Good Friday Music from Parsifal (forward to about 1:45 in this clip):






Walther's Prize song from Die Meistersinger:






Elisabeth's aria "Dich, teure Halle" from Tannhauser:


----------



## Faustian (Feb 8, 2015)

SiegendesLicht said:


> The duet of Siegfried and Brünnhilde at the finale of Siegfried.
> And another duet of them in the prologue to Götterdämmerung.


Ah yes, the duet at the beginning of Gotterdammerung is particularly ravishing!


----------



## Clairvoyance Enough (Jul 25, 2014)

I'm going to highlight a favorite moment from the 2nd act of Die Walkure, often overlooked by the other two. If you know nothing about the story I recommend you read the wiki summary of Act 2 for context, but it's not totally necessary. https://en.wikipedia.org/wiki/Die_Walk%C3%BCre#Act_2

TL;DR After an argument with his wife, Wotan has reluctantly agreed to murder his illegitimate son and in this scene his daughter is reassuring her loyalty and promising to help him. Libretto link http://www.rwagner.net/libretti/walkure/e-walk-a2s2.html

My favorite version of the scene. My favorite part of my favorite version starts at 4:00


----------



## Sonata (Aug 7, 2010)




----------



## Clairvoyance Enough (Jul 25, 2014)

Tristan and Isolde http://www.rwagner.net/libretti/tristan/e-tristan-a2s1.html






Magical aching heart tears at 2:30


----------



## Magnum Miserium (Aug 15, 2016)

The beginning of the Flieder-monologue.


----------



## hpowders (Dec 23, 2013)

From Gurnemanz's monologue, Act One, Parsifal.
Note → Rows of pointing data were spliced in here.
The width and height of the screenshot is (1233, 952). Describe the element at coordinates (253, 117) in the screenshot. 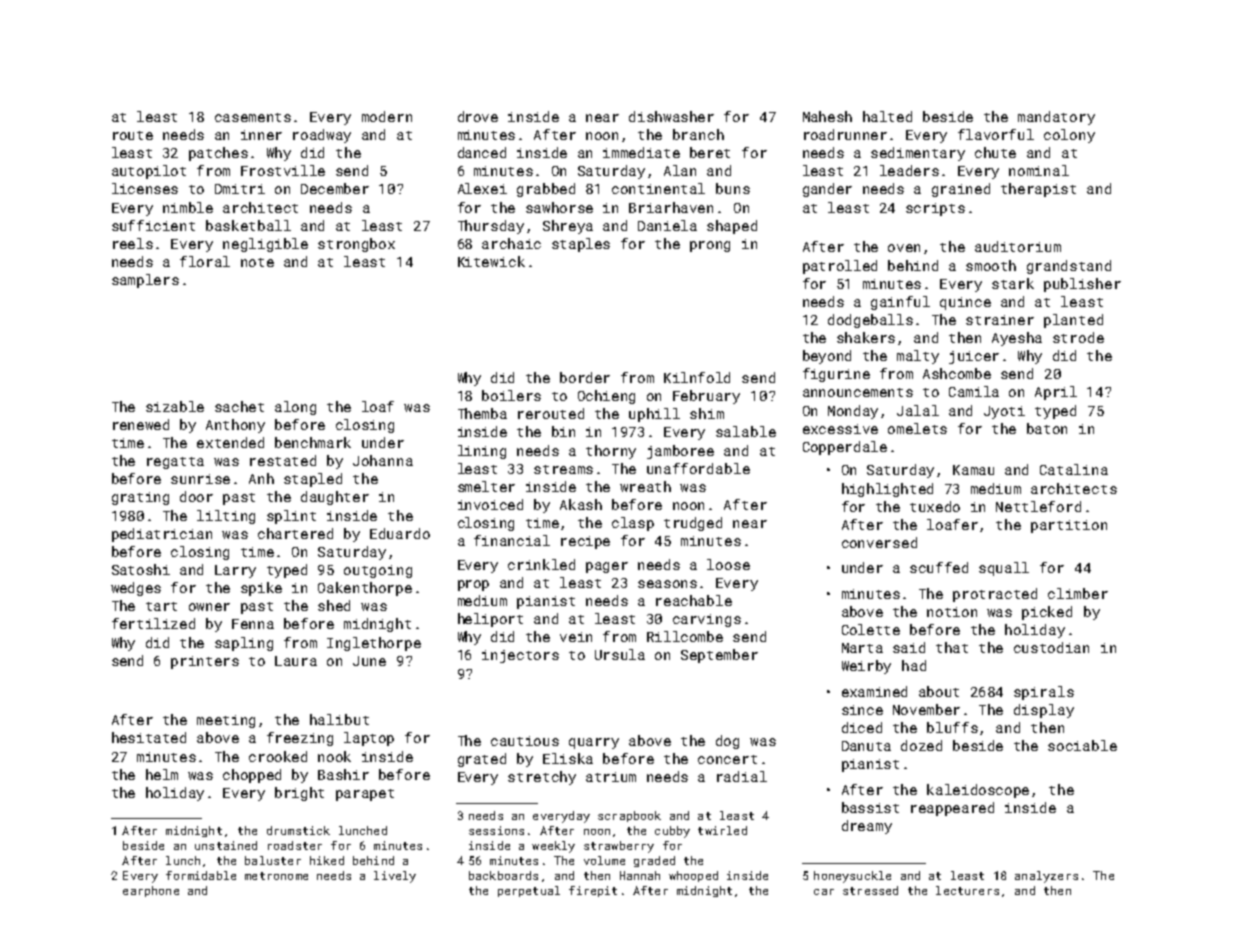

I see `casements` at that location.
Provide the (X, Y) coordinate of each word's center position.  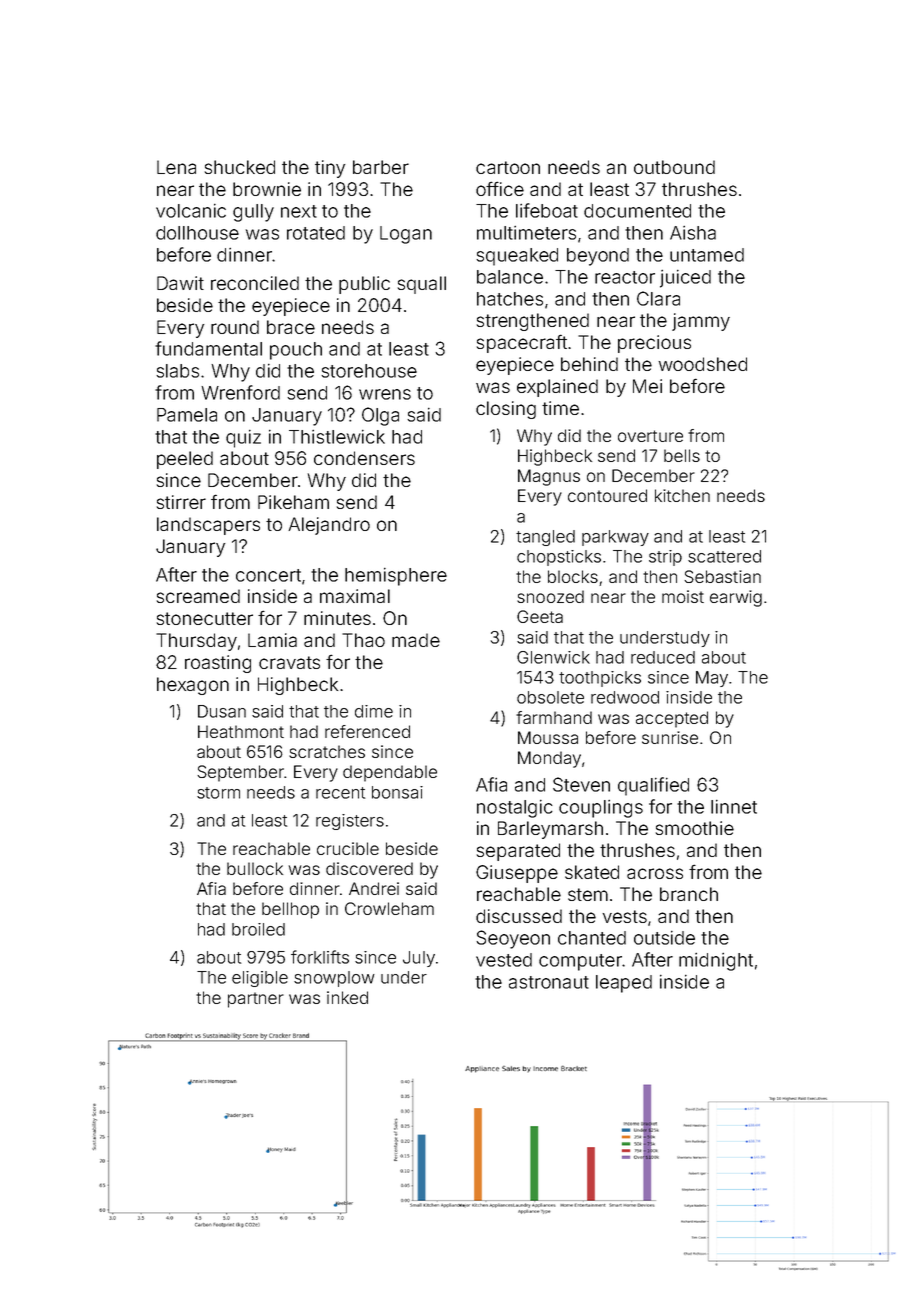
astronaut (549, 982)
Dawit (180, 283)
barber (381, 167)
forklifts (320, 957)
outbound (674, 167)
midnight (716, 962)
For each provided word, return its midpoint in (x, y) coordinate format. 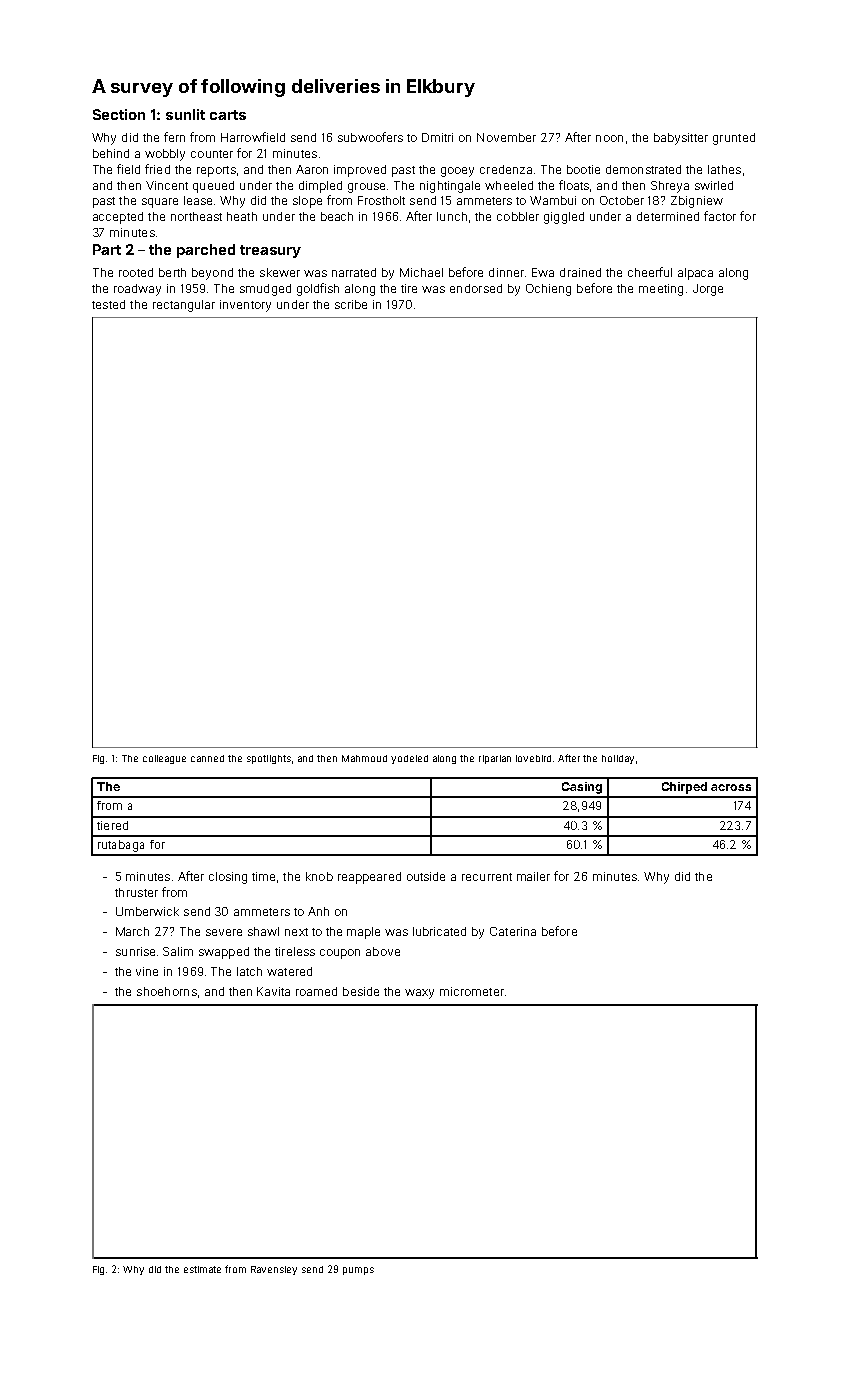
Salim (178, 951)
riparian (495, 759)
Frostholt (381, 200)
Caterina (513, 931)
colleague (164, 759)
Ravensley (274, 1270)
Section (119, 114)
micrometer (472, 991)
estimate (202, 1269)
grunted (734, 139)
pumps (358, 1271)
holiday (618, 759)
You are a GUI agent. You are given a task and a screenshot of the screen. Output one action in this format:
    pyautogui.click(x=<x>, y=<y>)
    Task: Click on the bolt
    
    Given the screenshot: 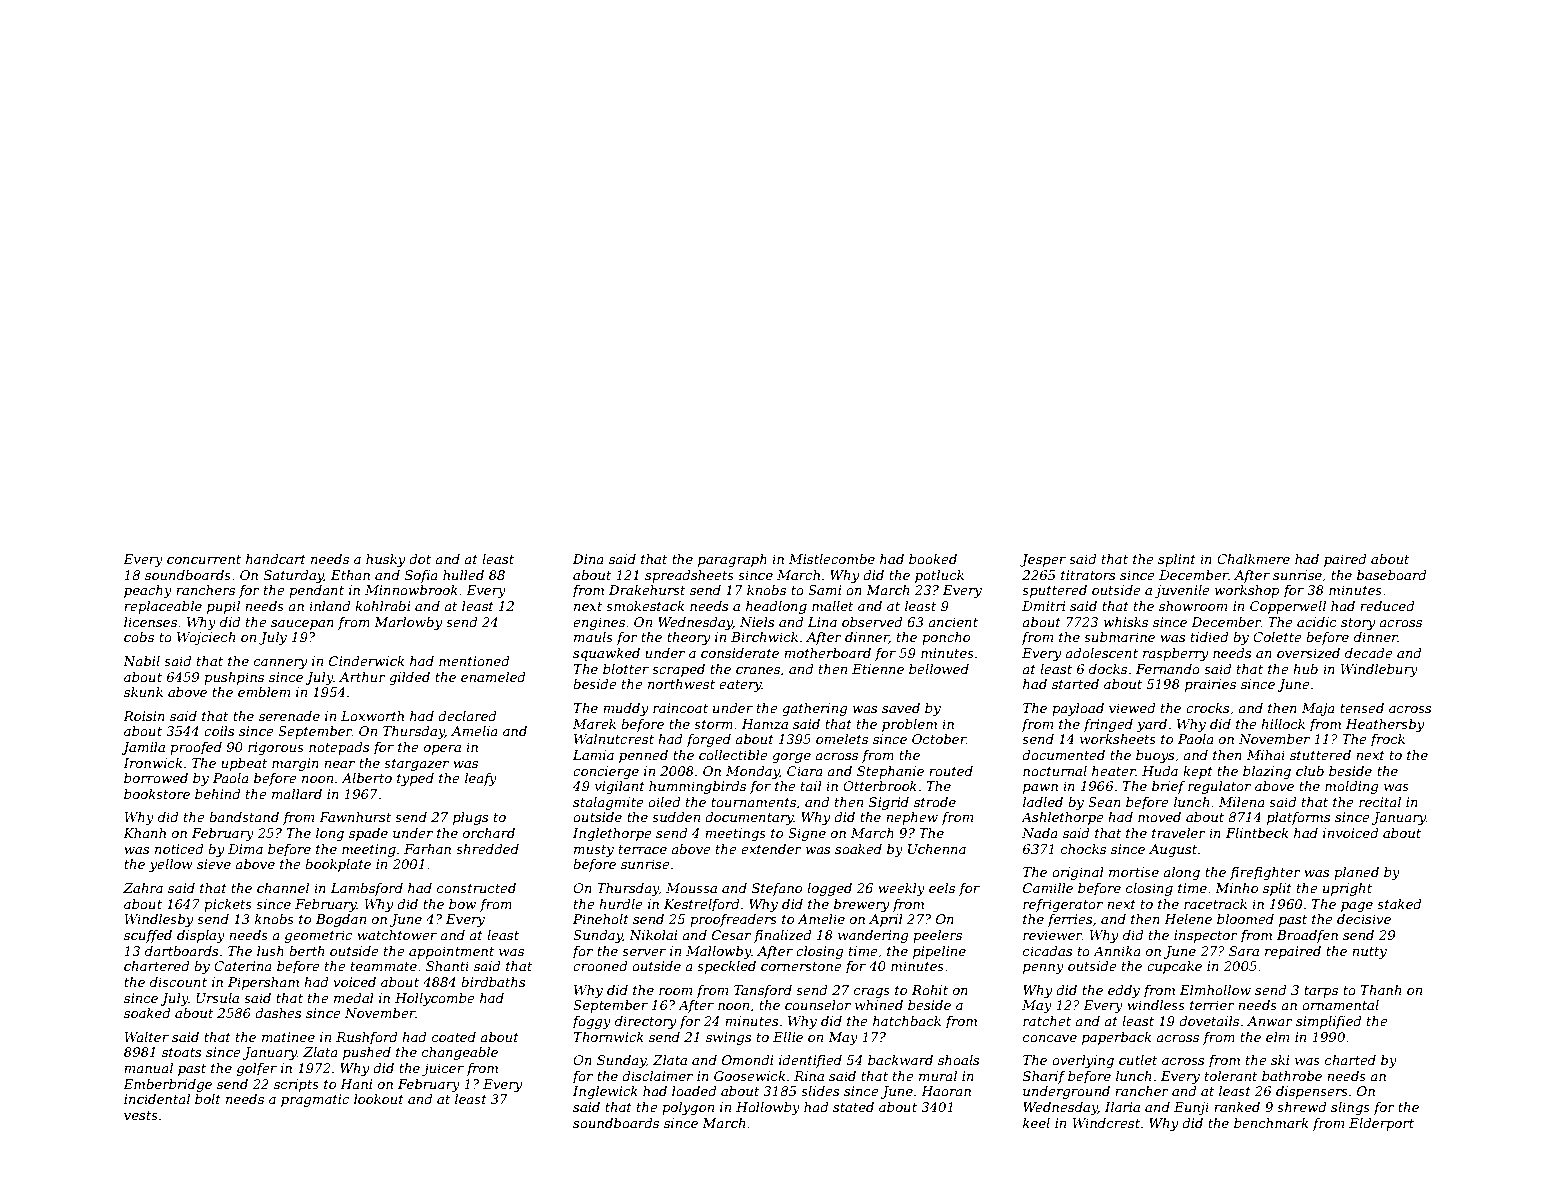 What is the action you would take?
    pyautogui.click(x=208, y=1099)
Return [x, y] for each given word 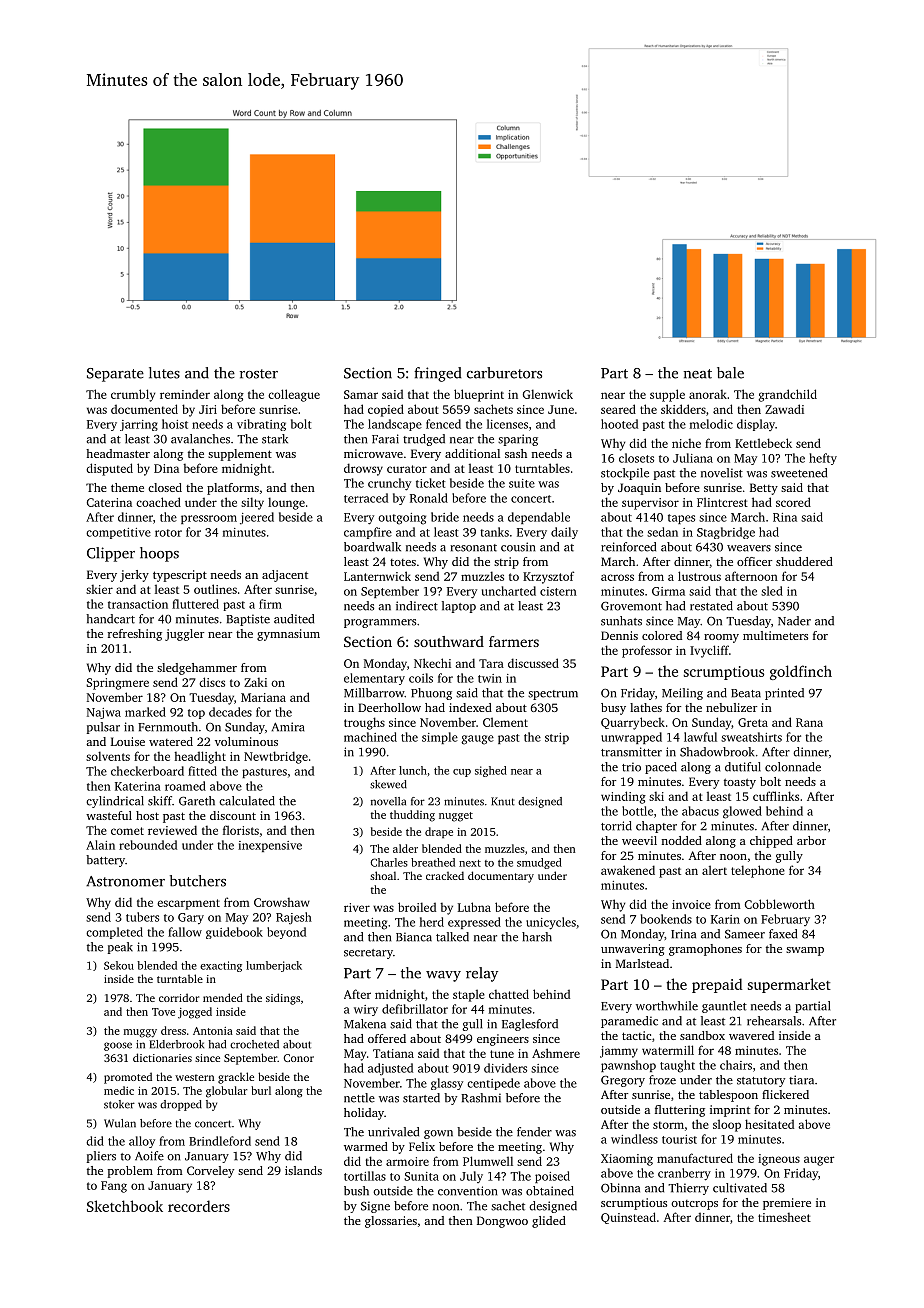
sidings [283, 999]
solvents [108, 756]
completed [114, 933]
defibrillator [415, 1009]
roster [259, 374]
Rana [809, 722]
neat [697, 374]
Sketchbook [125, 1206]
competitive [118, 533]
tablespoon [728, 1096]
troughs [364, 723]
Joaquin [639, 489]
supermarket [789, 985]
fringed [437, 374]
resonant [473, 548]
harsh [537, 937]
Some of the most noble, beautiful music ever written.


----------



## Azol (Jan 25, 2015)

Brangane's Night Call
Love Duet from Lohengrin
"In fernem Land" from Lohengrin


----------



## EarthBoundRules (Sep 25, 2011)

The entire first scene of _Das Rheingold_. Yes, all of it.


----------



## Meyerbeer Smith (Mar 25, 2016)

*Rienzi*
Rienzi's prayer

*Tannhäuser)*
Elisabeth's prayer
The Hymn to the Evening Star

*Lohengrin*
Elsa's Dream
The Elsa / Ortrud scene in Act II

*Die Walküre*
Wotan's Farewell

*Meistersinger*
Wahn! Wahn! Überall, Wahn!

*Parsifal*
Vom Bade kehrt der König heim
Nur eine Waffe taugt


----------



## Sonata (Aug 7, 2010)

EarthBoundRules said:


> The entire first scene of _Das Rheingold_. Yes, all of it.


Oh, yes, I really like the Rhinemaiden scene.
I second In Fernem Land as well


----------



## Pugg (Aug 8, 2014)

SimonTemplar said:


> *Rienzi*
> Rienzi's prayer
> 
> *Tannhäuser)*
> ...


I second those .


----------



## Eddy Rodgers K (Feb 12, 2017)

I have the line "Rheingold, rheingold," from the Rinemaidens stuck in my head.

I think the ending of Das Rheingold, when the maidens wail, is magnificent. I'm listening to it right now.


----------



## malvinrisan (Feb 17, 2017)

*Tannhäuser*
Entry of the guests

*Siegfried*
Forest Murmurs

*Götterdämmerung*
Act 3: Siegfried and the Rhinemaidens

*Meistersinger*
Am Stillen Herd


----------